Nos belles traditions, source de fierté
L'année dernière, la famille Gravel Girard m'avait invité à me joindre à elle pour puiser l'eau de Pâques. Il s'agissait pour Lise Gravel et Benoît Girard de leur 40ième année consécutive de respect de cette belle tradition québécoise. Dans le passé, je m'étais joint quelquefois à leur groupe et j'en avais gardé un excellent souvenir. J'acceptai donc avec joie de les accompagner. Pour respecter la tradition, l'eau de Pâques doit être puisée à même l'eau vive d'une source ou d'un ruisseau avant le lever du soleil, au matin de Pâques.

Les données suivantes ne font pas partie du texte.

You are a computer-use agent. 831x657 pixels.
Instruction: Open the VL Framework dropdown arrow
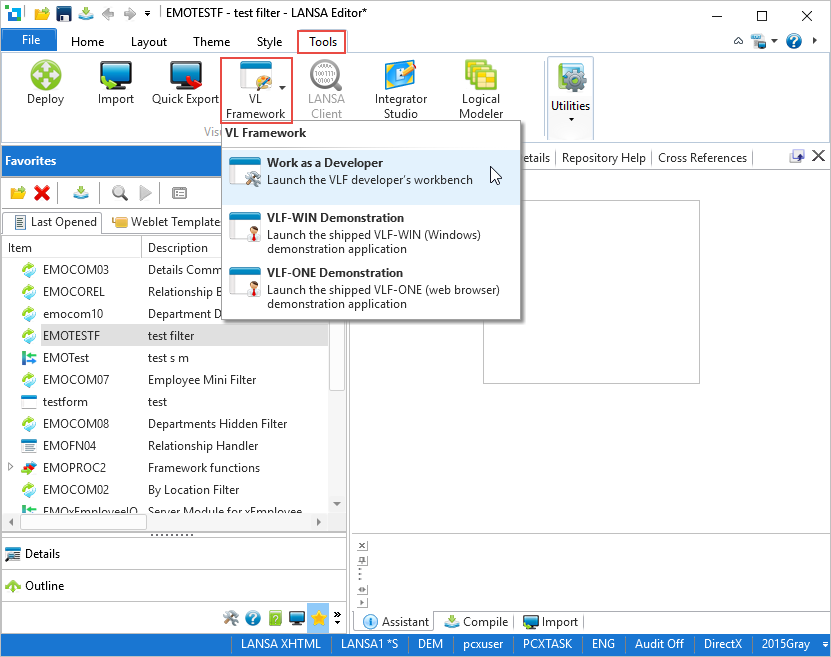[x=282, y=88]
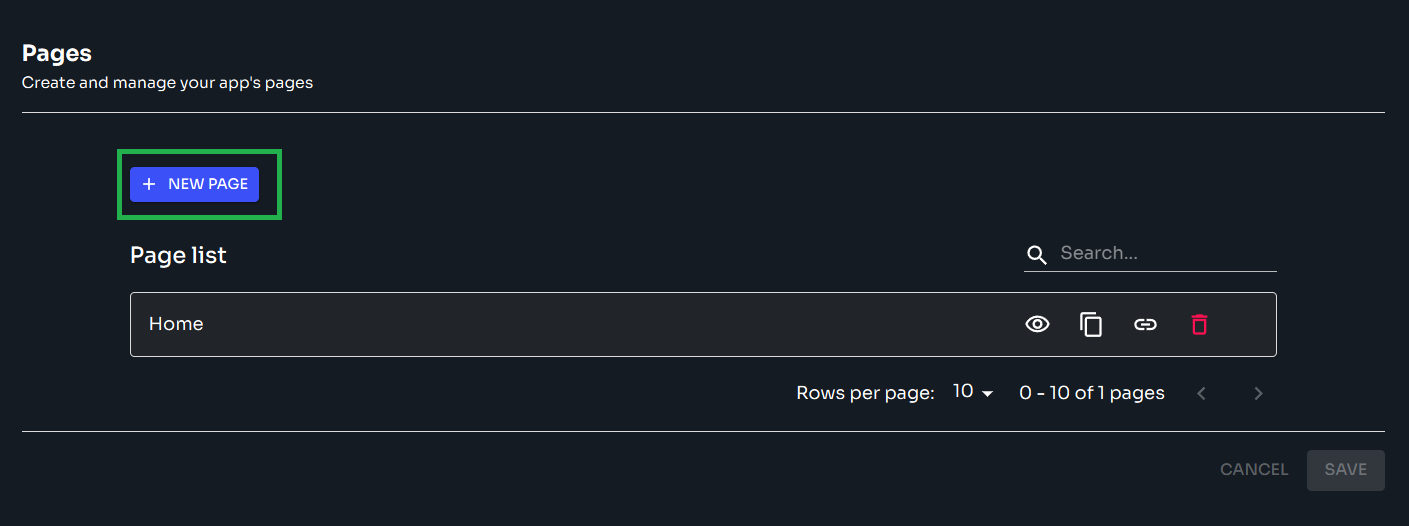This screenshot has width=1409, height=526.
Task: Go to previous page with left chevron
Action: click(x=1202, y=393)
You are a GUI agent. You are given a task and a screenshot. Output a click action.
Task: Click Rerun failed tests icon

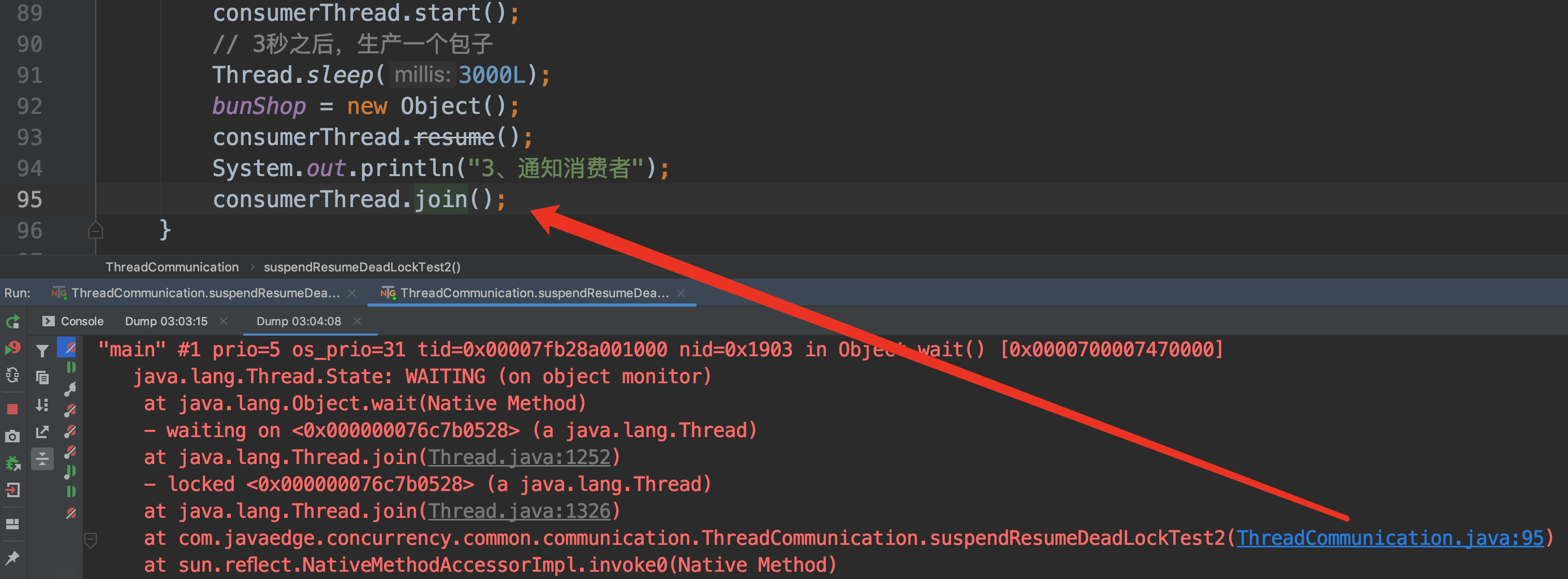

À 3h30 le téléphone sonne. C'est Benoît. J'étais levé mais pas réveillé. Rendez-vous vers 4h sur la terre ayant autrefois appartenu à M. Patrick Gravel, père de Lise, aujourd'hui décédé, mais à l'origine de cette tradition dans la famille. Des invitations ont été faites, mais on ignore qui bravera la nuit, la neige et le froid pour cette rencontre annuelle. Finalement un groupe d'une dizaine de personnes s'avance dans la neige à la queue leu leu. Jeunes, adultes, retraités serpentent dans la nuit à la lueur des lampes de poche. Quinze minutes plus tard, parvenus à un bivouac dans un boisé, nous déposons nos affaires et nous dirigeons vers la source tout près de là. Son murmure dans la neige nous oblige au silence. On la devine plus qu'on ne la voit. Benoît puise alors le précieux liquide, le goûte et le partage avec le groupe. Cette eau est un ravissement. Elle entre en nous, douce et froide nous rappelant l'essentiel. Un sentiment profond de plénitude et d'harmonie envahit soudain tout le groupe. Benoît fait quelques réserves du précieux liquide et nous convie autour d'un feu sur la neige. Soudain les langues se délient, les rires fusent dans les premières lueurs de l'aube. Notre hôte a apporté du pain à griller. Chacun s'implique pour manger un morceau. On parle de ceux qui devaient venir, de ceux qui étaient là l'an dernier, des 40 ans, des chers disparus. Puis le feu baisse lentement comme pour laisser toute la place au soleil qui se lève.
Revigorés par ce rapprochement avec la nature et les amis, nous quittons, fiers et contents de ce moment de grâce. Lise me disait que pour eux ce n'est pas tellement l'aspect religieux ou mystérieux de l'eau de Pâques qui l'attirait mais bien le plaisir de donner de cette eau à des parents et amis dans les jours qui suivent. C'est un plaisir que personne ne refuse.
Cette magnifique tradition, encore bien vivante dans toutes les régions du Québec, doit sa continuité à des personnes qui, comme Lise et Benoît, ont un profond désir de transmettre certaines valeurs importantes.
Pour qu'une tradition se perpétue, il faut un noyau fort de personnes qui y croient, qui sont capables de surfer sur la mouvance relationnel-le et garder un bon contact avec les parents et amis. Il faut se faire suffisamment convainquant pour que la transmission soit intergéné-rationnelle. Il faut aussi un rituel :
- choix du site (source)
- préparatifs: bois-feu lunch, invitations, vérification des lieux.
L'activité ici est périodique (1 fois l'an) et rappelle les grands mouvements cycliques de la vie: jour-nuit-saisons-naissance-mort. Quant à la valeur symbolique de l'eau, elle donne toute sa force à cette tradition printanière si près de la vie. Gestes simples et authentiques, respect de l'environnement et de l'humain; souci de fusion avec la Nature, voilà ce qui donne toute sa force à la tradition de l'eau de Pâques. Levons nos verres : Longue vie!